EXERCISE AIM »
Every entry in the following listing must be restated word for word, though not its pictures.

EXERCISE MATERIALS »
========================================

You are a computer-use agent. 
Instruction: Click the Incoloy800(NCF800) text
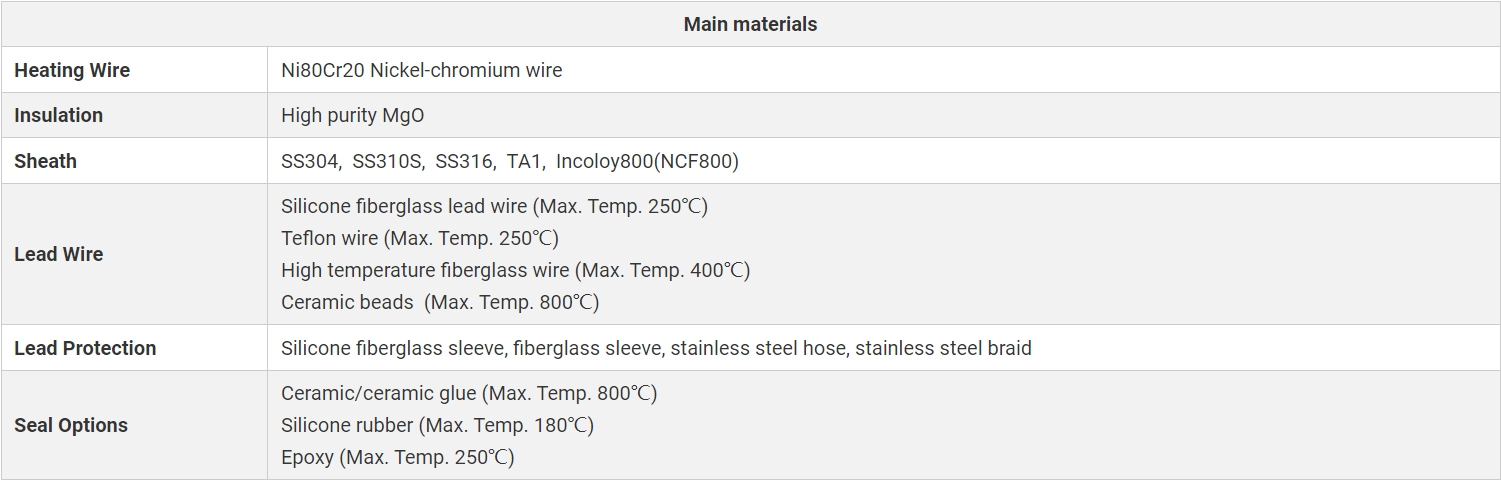pyautogui.click(x=647, y=161)
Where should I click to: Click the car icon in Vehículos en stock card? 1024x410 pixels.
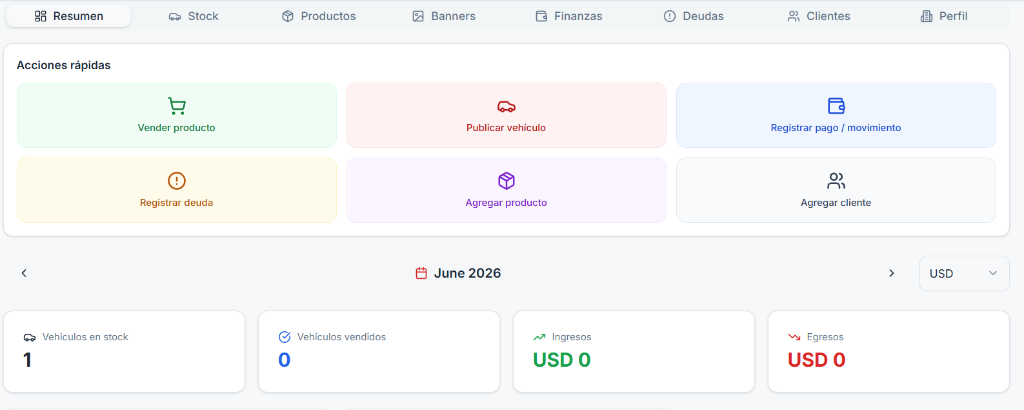click(x=29, y=338)
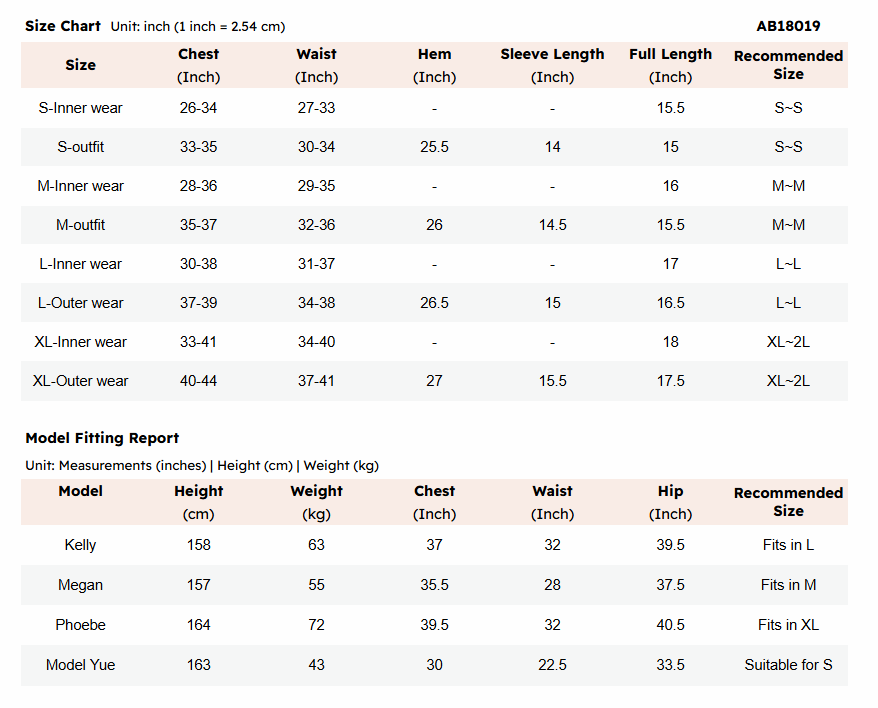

========================================

THE ANSWER »
You are a computer-use agent. 
Instruction: Click the Incoloy800(NCF800) text
pyautogui.click(x=647, y=161)
Where should I click to: Click the car icon in Vehículos en stock card? 1024x410 pixels.
click(x=29, y=338)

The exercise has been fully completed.